Fred Foo
Fred Foo

Reputation: 363597

How can I count the number of items in an arbitrary iterable (such as a generator)?

Suppose I have an arbitrary iterable - for example, a generator that iterates over lines of a file and yields the ones matching a regex.

How can I count the number of items in that iterable, supposing that I don't care about the elements themselves?

Upvotes: 118

Views: 67408

Answers (10)

Stefan Pochmann
Stefan Pochmann

Reputation: 28606

Solution 1: Using batched from itertools seems even faster than the list solution, and uses only limited memory:

sum(map(len, batched(iterable, 1000)))

Solution 2: An itertools contraption recently adopted by more-itertools:

sum(compress(repeat(1), zip(iterable)))

The zip wraps input elements in a tuple to get true values, so that compress yields a 1 for every one of them.

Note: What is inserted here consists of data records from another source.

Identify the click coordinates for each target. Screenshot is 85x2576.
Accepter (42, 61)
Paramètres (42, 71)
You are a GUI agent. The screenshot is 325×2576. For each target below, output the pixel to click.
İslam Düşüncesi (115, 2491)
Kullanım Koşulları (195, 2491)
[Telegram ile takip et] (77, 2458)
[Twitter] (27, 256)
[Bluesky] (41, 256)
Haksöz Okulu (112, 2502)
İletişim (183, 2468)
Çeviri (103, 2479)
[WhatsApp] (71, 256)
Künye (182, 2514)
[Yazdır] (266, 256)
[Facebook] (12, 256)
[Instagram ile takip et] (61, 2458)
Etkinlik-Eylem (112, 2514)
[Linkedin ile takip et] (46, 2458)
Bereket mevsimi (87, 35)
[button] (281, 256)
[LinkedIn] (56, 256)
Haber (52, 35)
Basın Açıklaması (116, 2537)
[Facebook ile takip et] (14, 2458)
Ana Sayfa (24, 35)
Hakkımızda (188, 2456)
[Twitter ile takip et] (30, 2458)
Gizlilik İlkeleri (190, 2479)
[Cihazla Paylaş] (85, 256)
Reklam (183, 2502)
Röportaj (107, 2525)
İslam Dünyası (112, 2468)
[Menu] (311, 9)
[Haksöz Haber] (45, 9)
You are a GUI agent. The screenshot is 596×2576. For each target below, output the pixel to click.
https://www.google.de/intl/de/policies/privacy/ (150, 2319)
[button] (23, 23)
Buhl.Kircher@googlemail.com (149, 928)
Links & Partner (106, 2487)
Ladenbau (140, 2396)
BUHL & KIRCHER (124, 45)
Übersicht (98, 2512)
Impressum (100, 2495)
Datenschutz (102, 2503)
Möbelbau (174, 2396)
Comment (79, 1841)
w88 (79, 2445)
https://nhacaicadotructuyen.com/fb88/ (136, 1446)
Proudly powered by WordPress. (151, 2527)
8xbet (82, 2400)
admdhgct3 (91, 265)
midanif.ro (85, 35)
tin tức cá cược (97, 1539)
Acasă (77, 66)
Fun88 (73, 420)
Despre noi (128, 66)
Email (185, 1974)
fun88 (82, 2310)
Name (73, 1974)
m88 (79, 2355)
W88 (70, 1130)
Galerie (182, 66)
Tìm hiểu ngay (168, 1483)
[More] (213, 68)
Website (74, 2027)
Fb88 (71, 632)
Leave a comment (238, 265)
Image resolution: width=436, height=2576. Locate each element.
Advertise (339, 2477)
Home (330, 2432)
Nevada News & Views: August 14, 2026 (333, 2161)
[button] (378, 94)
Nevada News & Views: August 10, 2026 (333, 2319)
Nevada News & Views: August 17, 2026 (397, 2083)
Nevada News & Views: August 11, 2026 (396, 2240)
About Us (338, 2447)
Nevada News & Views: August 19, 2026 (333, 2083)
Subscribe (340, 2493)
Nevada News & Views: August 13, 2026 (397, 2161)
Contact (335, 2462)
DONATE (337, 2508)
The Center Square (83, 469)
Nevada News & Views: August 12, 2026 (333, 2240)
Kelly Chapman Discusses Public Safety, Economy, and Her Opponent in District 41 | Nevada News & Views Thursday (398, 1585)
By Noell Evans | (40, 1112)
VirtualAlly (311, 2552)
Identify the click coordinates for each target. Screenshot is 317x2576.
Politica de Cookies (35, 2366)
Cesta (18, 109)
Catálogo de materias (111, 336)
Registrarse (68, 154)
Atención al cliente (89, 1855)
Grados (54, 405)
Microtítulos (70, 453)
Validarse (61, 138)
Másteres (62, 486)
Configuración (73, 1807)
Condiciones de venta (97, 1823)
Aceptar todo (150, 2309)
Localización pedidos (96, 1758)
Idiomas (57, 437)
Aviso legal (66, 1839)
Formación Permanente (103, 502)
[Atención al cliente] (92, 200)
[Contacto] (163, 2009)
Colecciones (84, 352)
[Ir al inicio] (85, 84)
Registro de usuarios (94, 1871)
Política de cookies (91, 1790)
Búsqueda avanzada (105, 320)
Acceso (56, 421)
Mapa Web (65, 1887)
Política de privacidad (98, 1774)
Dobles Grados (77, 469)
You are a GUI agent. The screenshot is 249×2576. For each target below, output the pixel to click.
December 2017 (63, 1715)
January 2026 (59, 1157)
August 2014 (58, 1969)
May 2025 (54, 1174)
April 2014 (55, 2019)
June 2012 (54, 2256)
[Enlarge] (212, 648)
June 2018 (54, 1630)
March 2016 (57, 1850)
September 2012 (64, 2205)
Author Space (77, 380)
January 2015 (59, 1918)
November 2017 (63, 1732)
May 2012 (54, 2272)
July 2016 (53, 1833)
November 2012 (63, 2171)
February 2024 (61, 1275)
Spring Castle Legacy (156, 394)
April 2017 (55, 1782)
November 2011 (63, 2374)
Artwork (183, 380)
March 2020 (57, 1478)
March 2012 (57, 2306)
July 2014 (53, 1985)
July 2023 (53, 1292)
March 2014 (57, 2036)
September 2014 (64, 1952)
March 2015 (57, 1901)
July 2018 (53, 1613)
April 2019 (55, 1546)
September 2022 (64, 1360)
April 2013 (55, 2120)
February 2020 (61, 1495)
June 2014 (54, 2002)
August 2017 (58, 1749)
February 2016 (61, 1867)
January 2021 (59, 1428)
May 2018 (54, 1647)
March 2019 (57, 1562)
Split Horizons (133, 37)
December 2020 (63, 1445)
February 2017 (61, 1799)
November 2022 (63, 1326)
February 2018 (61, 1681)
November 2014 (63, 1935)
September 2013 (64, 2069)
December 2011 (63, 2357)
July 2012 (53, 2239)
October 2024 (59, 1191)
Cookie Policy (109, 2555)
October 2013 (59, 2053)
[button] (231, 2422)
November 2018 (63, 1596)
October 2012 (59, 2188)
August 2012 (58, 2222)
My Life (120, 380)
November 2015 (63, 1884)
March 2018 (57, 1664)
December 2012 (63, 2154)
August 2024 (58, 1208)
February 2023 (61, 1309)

Benchmark with iterable = repeat(None, 100000):

 0.32 ± 0.00 ms  ilen_batch_lengths
 0.38 ± 0.00 ms  ilen_list
 1.53 ± 0.01 ms  ilen_qr
 1.91 ± 0.01 ms  ilen_qr2
 2.06 ± 0.02 ms  ilen_sum_1_itertools
 2.24 ± 0.01 ms  ilen_indexOf_tuple
 3.07 ± 0.02 ms  ilen_countOf_True
 3.08 ± 0.04 ms  ilen_zip_count
 3.09 ± 0.02 ms  ilen_sum_bool_zip
 3.29 ± 0.03 ms  ilen_indexOf_None
 3.65 ± 0.08 ms  ilen_sum_1

Python: 3.13.0 (main, Nov  9 2024, 10:04:25) [GCC 14.2.1 20240910]

Code:

def ilen_sum_1_itertools(iterable):
    return sum(compress(repeat(1), zip(iterable)))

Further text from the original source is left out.